DIRECTIONS: Output exactly the lines below, starting with the line that has "不動産 (756, 975)" and going on through the line that has "Service@adlab.com.tw (699, 2155)", both included, and no other lines.

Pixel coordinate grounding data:
※

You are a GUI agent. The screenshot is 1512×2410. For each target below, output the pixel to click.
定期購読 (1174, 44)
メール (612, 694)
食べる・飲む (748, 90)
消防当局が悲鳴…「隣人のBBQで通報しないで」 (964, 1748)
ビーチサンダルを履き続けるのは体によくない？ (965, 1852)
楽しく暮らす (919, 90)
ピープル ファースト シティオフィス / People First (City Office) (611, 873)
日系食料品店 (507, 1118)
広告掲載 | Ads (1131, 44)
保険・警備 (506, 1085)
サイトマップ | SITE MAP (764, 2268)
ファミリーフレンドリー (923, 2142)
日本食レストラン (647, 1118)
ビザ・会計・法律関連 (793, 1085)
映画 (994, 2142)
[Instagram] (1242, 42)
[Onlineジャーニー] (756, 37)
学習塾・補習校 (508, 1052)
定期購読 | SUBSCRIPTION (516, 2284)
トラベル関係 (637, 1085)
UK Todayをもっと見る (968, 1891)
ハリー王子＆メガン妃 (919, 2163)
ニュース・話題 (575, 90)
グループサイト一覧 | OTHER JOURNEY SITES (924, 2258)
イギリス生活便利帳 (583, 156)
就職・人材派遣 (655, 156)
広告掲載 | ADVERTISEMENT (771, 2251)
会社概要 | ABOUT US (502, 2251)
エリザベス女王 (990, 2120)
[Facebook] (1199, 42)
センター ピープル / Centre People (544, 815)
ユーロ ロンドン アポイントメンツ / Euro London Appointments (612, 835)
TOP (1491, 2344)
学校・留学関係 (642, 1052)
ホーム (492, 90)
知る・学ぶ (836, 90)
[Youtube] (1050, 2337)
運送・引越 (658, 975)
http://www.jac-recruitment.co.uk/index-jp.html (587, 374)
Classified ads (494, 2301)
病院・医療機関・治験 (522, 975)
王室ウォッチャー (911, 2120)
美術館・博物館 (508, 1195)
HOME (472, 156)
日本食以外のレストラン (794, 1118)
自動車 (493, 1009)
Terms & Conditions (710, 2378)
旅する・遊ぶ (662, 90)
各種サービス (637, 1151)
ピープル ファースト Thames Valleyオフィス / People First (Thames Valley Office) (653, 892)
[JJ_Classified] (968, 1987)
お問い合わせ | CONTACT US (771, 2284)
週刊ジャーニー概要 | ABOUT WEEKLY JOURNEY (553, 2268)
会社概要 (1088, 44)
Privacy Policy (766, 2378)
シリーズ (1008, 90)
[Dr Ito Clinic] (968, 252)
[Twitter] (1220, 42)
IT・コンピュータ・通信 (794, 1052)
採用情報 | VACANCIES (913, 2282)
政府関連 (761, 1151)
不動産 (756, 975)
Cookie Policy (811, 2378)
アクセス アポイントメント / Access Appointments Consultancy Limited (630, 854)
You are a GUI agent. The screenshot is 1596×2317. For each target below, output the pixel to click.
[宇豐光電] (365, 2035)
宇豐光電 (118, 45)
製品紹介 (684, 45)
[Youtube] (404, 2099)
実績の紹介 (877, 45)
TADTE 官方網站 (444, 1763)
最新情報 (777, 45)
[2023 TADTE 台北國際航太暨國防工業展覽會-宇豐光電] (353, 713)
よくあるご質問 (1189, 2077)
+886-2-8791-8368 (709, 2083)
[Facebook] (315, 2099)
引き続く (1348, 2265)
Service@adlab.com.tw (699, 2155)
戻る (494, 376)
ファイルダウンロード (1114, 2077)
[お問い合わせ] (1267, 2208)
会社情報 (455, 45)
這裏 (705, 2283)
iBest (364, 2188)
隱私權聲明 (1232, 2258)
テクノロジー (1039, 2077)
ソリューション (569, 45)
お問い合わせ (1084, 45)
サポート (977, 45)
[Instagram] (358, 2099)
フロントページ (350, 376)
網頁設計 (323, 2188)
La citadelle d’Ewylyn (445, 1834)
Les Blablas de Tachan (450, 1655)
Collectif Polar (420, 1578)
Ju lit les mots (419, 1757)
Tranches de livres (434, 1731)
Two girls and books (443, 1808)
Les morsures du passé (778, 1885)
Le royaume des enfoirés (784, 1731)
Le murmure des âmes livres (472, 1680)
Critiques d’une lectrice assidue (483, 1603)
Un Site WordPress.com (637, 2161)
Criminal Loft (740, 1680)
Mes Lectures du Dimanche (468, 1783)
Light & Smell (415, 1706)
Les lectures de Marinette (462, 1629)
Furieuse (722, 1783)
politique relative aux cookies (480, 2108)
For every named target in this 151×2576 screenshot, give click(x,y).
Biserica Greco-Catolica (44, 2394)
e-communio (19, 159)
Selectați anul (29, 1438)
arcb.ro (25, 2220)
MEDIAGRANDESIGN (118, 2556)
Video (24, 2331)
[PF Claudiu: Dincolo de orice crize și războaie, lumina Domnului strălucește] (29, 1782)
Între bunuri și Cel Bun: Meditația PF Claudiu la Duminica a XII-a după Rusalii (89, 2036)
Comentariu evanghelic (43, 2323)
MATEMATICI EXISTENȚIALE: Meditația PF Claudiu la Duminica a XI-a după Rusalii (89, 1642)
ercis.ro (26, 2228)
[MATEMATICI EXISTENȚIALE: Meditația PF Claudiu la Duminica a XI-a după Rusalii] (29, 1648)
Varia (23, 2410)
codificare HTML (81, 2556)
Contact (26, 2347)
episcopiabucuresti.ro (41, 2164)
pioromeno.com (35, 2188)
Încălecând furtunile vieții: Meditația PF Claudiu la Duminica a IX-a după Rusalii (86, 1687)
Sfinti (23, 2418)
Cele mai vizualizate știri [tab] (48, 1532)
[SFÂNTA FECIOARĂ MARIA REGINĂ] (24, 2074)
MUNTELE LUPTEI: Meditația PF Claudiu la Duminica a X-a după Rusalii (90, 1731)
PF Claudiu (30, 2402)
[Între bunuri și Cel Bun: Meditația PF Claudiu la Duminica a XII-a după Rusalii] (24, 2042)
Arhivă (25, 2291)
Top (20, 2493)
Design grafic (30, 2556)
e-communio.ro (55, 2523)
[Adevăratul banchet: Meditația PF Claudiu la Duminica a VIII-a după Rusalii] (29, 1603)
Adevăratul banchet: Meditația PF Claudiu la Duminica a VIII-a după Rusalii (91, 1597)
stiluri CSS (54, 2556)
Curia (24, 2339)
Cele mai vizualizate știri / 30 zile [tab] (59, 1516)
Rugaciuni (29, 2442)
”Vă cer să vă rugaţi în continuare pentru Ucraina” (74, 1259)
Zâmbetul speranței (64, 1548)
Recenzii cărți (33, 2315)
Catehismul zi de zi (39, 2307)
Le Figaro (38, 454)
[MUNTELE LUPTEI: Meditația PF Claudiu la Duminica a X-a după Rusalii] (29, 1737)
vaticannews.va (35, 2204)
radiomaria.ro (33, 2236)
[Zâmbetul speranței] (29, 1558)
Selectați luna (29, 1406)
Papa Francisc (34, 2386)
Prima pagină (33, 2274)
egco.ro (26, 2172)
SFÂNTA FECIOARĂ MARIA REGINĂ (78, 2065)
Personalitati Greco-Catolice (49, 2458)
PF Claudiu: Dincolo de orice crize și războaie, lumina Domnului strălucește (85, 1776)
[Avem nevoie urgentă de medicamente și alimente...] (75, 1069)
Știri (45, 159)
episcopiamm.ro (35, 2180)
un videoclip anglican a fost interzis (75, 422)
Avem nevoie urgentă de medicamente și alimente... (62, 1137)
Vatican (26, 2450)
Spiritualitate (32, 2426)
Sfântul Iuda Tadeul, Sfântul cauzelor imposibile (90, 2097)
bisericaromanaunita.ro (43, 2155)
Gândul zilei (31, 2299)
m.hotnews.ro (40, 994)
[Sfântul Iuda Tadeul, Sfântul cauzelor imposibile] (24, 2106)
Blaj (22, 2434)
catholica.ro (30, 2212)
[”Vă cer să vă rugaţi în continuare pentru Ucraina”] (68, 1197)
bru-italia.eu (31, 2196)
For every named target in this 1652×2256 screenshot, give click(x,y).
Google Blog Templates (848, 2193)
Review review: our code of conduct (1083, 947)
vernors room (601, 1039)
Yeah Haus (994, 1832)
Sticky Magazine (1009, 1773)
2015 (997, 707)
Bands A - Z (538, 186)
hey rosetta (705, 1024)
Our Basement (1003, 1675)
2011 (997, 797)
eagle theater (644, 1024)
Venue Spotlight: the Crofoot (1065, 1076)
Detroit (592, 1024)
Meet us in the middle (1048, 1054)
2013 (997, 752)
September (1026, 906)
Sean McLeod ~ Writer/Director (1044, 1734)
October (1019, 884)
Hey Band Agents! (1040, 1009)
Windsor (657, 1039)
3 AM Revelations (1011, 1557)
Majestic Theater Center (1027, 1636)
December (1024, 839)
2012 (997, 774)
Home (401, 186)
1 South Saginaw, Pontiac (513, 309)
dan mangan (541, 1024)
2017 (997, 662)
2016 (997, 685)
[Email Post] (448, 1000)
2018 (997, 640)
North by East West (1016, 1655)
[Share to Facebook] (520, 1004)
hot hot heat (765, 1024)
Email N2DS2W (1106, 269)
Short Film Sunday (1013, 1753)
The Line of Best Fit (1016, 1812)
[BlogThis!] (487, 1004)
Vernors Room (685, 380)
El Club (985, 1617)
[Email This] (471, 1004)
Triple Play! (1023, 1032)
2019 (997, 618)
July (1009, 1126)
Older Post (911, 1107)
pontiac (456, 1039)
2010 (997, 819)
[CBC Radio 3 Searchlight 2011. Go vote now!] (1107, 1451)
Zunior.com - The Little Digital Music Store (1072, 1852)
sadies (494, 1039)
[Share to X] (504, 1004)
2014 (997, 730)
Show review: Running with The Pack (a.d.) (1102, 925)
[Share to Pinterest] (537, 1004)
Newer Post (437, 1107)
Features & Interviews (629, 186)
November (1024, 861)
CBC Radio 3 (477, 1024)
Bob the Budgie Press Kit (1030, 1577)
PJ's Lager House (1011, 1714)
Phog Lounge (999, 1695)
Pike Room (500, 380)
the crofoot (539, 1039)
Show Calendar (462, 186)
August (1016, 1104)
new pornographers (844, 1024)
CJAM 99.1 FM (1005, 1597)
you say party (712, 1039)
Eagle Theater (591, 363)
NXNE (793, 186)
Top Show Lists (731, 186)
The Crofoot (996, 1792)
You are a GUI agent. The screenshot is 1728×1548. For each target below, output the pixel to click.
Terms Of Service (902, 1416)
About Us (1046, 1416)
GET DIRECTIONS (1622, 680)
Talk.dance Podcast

※

FINISHED EXERCISE:
不動産 (756, 975)
Cookie Policy (811, 2378)
アクセス アポイントメント / Access Appointments Consultancy Limited (630, 854)
You are a GUI agent. The screenshot is 1596×2317. For each target below, output the pixel to click.
[宇豐光電] (365, 2035)
宇豐光電 (118, 45)
製品紹介 (684, 45)
[Youtube] (404, 2099)
実績の紹介 (877, 45)
TADTE 官方網站 (444, 1763)
最新情報 (777, 45)
[2023 TADTE 台北國際航太暨國防工業展覽會-宇豐光電] (353, 713)
よくあるご質問 (1189, 2077)
+886-2-8791-8368 (709, 2083)
[Facebook] (315, 2099)
引き続く (1348, 2265)
Service@adlab.com.tw (699, 2155)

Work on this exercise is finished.